The honest acknowledgment is that nobody knows what happened to the people who left Akrotiri before the eruption. The mystery is genuine. It is unlikely to be fully resolved.
Final words
The Bronze Age inhabitants of Akrotiri evacuated their city before the volcanic eruption that buried it sometime around 1600 BCE. They evacuated essentially everyone. They took most of their valuables with them. They left no bodies in the ruins. The evidence at the site, combined with the geological record of the eruption’s precursors, indicates that they had advance warning, that they recognized what they were seeing, and that they organized a coordinated departure across a period that may have run to weeks or months.
What they recognized, how they recognized it, and where they went afterward are among the more genuinely unresolved questions in Bronze Age Mediterranean studies.
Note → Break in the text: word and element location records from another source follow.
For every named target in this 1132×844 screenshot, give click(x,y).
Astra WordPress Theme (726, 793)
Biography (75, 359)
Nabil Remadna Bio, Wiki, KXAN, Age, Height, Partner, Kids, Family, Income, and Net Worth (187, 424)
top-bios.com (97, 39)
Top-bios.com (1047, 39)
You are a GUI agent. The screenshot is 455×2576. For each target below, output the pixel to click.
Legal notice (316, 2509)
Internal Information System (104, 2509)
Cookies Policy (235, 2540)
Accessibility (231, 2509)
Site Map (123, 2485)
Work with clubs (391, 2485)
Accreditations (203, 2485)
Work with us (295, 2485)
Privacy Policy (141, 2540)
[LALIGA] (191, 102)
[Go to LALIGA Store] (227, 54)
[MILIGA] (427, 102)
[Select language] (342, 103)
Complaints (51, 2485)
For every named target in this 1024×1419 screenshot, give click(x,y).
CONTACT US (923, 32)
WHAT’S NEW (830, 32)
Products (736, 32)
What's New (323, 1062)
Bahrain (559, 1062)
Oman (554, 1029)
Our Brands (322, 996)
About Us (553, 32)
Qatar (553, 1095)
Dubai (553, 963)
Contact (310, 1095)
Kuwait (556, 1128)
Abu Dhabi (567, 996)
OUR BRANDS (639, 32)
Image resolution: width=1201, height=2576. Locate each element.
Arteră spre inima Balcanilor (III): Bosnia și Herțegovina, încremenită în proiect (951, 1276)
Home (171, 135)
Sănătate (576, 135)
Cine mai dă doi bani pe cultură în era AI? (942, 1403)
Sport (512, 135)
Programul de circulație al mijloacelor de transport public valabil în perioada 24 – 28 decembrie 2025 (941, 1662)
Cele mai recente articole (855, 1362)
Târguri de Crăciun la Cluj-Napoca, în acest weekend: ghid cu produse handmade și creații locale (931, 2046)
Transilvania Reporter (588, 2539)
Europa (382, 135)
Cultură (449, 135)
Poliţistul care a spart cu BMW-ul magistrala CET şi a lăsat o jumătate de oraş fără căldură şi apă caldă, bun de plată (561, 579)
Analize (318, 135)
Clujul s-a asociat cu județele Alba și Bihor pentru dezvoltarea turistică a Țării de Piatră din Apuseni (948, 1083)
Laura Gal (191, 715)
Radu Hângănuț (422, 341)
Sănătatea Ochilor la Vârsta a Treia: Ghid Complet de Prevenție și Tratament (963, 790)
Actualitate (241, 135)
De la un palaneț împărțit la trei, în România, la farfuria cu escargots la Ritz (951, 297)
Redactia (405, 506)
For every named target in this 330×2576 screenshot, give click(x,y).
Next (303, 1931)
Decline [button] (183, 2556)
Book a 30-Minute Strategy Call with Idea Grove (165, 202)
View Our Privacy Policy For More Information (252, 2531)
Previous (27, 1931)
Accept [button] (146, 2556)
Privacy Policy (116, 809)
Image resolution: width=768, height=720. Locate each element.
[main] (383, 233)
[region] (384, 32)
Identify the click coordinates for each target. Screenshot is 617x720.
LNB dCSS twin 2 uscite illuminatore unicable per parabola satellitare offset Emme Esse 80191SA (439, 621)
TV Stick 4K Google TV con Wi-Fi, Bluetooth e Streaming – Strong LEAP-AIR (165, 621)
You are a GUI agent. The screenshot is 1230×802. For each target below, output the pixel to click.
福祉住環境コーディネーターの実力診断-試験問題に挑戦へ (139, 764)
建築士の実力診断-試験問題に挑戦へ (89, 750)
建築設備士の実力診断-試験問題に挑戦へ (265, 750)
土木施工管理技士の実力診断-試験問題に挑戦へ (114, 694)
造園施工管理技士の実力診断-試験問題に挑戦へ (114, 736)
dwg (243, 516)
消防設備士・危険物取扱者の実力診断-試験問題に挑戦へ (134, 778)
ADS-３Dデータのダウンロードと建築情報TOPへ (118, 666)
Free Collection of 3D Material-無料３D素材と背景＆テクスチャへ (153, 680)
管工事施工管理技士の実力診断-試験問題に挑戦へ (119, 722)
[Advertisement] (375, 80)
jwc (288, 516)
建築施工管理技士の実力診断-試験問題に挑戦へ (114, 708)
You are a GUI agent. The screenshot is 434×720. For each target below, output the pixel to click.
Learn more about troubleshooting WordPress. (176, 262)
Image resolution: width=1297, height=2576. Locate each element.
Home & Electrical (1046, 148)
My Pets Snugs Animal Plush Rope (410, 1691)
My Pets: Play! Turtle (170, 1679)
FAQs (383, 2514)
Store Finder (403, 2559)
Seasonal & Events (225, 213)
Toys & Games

The geological record points to precursor earthquakes and minor volcanic emissions. The archaeological record shows the inhabitants were aware of the damage these events were causing. Together, these would have given convergent warning signs to a population already attentive, by virtue of its maritime culture, to environmental cues. The reading they did of those signs was accurate enough to save their lives.
The story is usually told as a piece of archaeological curiosity. It is also something else. It is one of the cleaner pieces of evidence we have that Bronze Age populations were capable of considerably more sophisticated risk assessment than pre-modern societies are usually given credit for. The people of Akrotiri read what was coming. They left in time. Where they went is unknown. What they understood, in the weeks before the eruption, is lost with them.